-- Directions for this task --
Once you have located the line containing "Click Manage button for Device Management" in the material below, return it exactly along with each line after it through the line containing "Tap the green".

-- Task inputs --
--- START ---
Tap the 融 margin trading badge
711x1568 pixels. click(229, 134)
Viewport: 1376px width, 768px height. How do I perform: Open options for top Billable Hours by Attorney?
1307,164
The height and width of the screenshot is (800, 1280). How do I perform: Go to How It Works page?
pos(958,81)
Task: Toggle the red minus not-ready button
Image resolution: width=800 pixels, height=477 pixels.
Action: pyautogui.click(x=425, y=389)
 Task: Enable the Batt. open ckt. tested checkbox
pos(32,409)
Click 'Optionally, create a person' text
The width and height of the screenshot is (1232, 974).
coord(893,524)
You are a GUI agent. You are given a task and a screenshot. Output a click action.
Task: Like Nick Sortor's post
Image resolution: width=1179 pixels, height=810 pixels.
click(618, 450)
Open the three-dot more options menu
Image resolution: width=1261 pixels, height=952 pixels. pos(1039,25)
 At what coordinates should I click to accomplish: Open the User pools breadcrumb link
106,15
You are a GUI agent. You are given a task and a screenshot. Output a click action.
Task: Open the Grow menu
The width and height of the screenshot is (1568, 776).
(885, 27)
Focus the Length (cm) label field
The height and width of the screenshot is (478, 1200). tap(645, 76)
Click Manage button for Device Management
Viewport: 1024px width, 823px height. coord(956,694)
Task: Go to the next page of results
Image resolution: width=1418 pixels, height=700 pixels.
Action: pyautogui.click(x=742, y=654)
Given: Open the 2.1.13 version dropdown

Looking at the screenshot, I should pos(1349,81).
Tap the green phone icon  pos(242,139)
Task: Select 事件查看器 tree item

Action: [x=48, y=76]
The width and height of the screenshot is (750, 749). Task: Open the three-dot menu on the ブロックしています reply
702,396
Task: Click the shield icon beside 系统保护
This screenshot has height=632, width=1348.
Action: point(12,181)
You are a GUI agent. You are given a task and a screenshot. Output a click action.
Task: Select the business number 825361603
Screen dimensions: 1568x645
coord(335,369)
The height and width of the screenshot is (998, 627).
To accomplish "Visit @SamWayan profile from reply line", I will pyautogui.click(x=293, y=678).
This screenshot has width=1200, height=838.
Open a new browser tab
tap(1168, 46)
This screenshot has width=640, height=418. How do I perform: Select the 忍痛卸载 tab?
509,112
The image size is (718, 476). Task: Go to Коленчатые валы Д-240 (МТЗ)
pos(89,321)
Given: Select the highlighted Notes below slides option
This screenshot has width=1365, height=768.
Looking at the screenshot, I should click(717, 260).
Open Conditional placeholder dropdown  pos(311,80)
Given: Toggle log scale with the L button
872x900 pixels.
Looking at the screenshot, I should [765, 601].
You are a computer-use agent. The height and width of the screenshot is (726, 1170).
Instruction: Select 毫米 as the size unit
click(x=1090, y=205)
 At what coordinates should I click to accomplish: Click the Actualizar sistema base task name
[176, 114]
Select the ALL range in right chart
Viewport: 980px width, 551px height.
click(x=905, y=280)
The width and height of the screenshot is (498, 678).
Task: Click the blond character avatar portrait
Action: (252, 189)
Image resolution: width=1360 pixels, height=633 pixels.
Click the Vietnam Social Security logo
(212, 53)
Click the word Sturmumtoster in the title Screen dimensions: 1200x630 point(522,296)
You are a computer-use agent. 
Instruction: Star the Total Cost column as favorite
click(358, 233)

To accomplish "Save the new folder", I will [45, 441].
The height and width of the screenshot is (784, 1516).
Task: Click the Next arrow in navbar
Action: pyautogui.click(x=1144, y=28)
--- END ---
-- Written reply --
Click Manage button for Device Management
Viewport: 1024px width, 823px height. coord(956,694)
Task: Go to the next page of results
Image resolution: width=1418 pixels, height=700 pixels.
Action: pyautogui.click(x=742, y=654)
Given: Open the 2.1.13 version dropdown

Looking at the screenshot, I should pos(1349,81).
Tap the green phone icon  pos(242,139)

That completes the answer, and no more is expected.